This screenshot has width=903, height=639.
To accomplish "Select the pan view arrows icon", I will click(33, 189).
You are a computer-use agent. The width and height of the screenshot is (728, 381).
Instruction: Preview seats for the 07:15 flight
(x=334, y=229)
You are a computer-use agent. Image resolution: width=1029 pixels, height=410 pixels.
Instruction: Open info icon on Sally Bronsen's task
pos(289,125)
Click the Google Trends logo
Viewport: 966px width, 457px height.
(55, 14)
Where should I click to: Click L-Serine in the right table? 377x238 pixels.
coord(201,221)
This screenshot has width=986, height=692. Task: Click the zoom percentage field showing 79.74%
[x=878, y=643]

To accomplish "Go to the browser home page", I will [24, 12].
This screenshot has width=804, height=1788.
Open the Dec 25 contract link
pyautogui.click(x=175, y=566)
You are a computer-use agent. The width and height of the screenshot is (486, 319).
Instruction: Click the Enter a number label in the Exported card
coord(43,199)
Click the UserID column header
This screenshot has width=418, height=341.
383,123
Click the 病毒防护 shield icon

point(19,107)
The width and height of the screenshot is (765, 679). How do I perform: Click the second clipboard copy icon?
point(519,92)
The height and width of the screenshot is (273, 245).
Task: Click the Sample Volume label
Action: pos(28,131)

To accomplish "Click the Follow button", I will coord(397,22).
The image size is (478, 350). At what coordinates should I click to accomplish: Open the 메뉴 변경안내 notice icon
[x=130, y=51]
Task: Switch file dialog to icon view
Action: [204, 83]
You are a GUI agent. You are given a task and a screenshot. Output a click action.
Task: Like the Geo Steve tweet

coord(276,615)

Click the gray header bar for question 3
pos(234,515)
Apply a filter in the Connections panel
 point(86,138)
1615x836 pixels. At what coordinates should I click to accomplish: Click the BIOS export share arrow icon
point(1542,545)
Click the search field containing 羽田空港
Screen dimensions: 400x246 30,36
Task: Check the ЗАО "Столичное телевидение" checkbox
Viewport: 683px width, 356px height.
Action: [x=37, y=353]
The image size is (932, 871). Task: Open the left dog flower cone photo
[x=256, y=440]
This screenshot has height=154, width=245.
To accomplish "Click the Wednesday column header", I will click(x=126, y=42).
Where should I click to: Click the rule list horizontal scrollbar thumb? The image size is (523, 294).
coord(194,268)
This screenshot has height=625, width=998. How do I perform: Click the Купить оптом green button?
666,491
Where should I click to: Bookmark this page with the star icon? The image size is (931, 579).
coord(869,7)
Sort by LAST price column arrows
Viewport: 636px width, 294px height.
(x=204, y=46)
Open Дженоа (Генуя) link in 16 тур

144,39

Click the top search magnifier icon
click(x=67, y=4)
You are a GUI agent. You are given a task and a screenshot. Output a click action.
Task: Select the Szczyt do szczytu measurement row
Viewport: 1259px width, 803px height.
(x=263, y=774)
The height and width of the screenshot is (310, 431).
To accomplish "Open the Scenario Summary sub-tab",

□ □ □

DO THIS
Could you reproduce every one of the lines above with no changes at all?

FINISHED EXERCISE
This screenshot has width=903, height=639.
To accomplish "Select the pan view arrows icon", I will click(33, 189).
You are a computer-use agent. The width and height of the screenshot is (728, 381).
Instruction: Preview seats for the 07:15 flight
(x=334, y=229)
You are a computer-use agent. Image resolution: width=1029 pixels, height=410 pixels.
Instruction: Open info icon on Sally Bronsen's task
pos(289,125)
Click the Google Trends logo
Viewport: 966px width, 457px height.
(55, 14)
Where should I click to: Click L-Serine in the right table? 377x238 pixels.
coord(201,221)
This screenshot has width=986, height=692. Task: Click the zoom percentage field showing 79.74%
[x=878, y=643]

To accomplish "Go to the browser home page", I will [24, 12].
This screenshot has width=804, height=1788.
Open the Dec 25 contract link
pyautogui.click(x=175, y=566)
You are a computer-use agent. The width and height of the screenshot is (486, 319).
Instruction: Click the Enter a number label in the Exported card
coord(43,199)
Click the UserID column header
This screenshot has width=418, height=341.
383,123
Click the 病毒防护 shield icon

point(19,107)
The width and height of the screenshot is (765, 679). How do I perform: Click the second clipboard copy icon?
point(519,92)
The height and width of the screenshot is (273, 245).
Task: Click the Sample Volume label
Action: pos(28,131)

To accomplish "Click the Follow button", I will coord(397,22).
The image size is (478, 350). At what coordinates should I click to accomplish: Open the 메뉴 변경안내 notice icon
[x=130, y=51]
Task: Switch file dialog to icon view
Action: [204, 83]
You are a GUI agent. You are given a task and a screenshot. Output a click action.
Task: Like the Geo Steve tweet

coord(276,615)

Click the gray header bar for question 3
pos(234,515)
Apply a filter in the Connections panel
 point(86,138)
1615x836 pixels. At what coordinates should I click to accomplish: Click the BIOS export share arrow icon
point(1542,545)
Click the search field containing 羽田空港
Screen dimensions: 400x246 30,36
Task: Check the ЗАО "Столичное телевидение" checkbox
Viewport: 683px width, 356px height.
Action: [x=37, y=353]
The image size is (932, 871). Task: Open the left dog flower cone photo
[x=256, y=440]
This screenshot has height=154, width=245.
To accomplish "Click the Wednesday column header", I will click(x=126, y=42).
Where should I click to: Click the rule list horizontal scrollbar thumb? The image size is (523, 294).
coord(194,268)
This screenshot has height=625, width=998. How do I perform: Click the Купить оптом green button?
666,491
Where should I click to: Bookmark this page with the star icon? The image size is (931, 579).
coord(869,7)
Sort by LAST price column arrows
Viewport: 636px width, 294px height.
(x=204, y=46)
Open Дженоа (Генуя) link in 16 тур

144,39

Click the top search magnifier icon
click(x=67, y=4)
You are a GUI agent. You are given a task and a screenshot. Output a click action.
Task: Select the Szczyt do szczytu measurement row
Viewport: 1259px width, 803px height.
(x=263, y=774)
The height and width of the screenshot is (310, 431).
To accomplish "Open the Scenario Summary sub-tab",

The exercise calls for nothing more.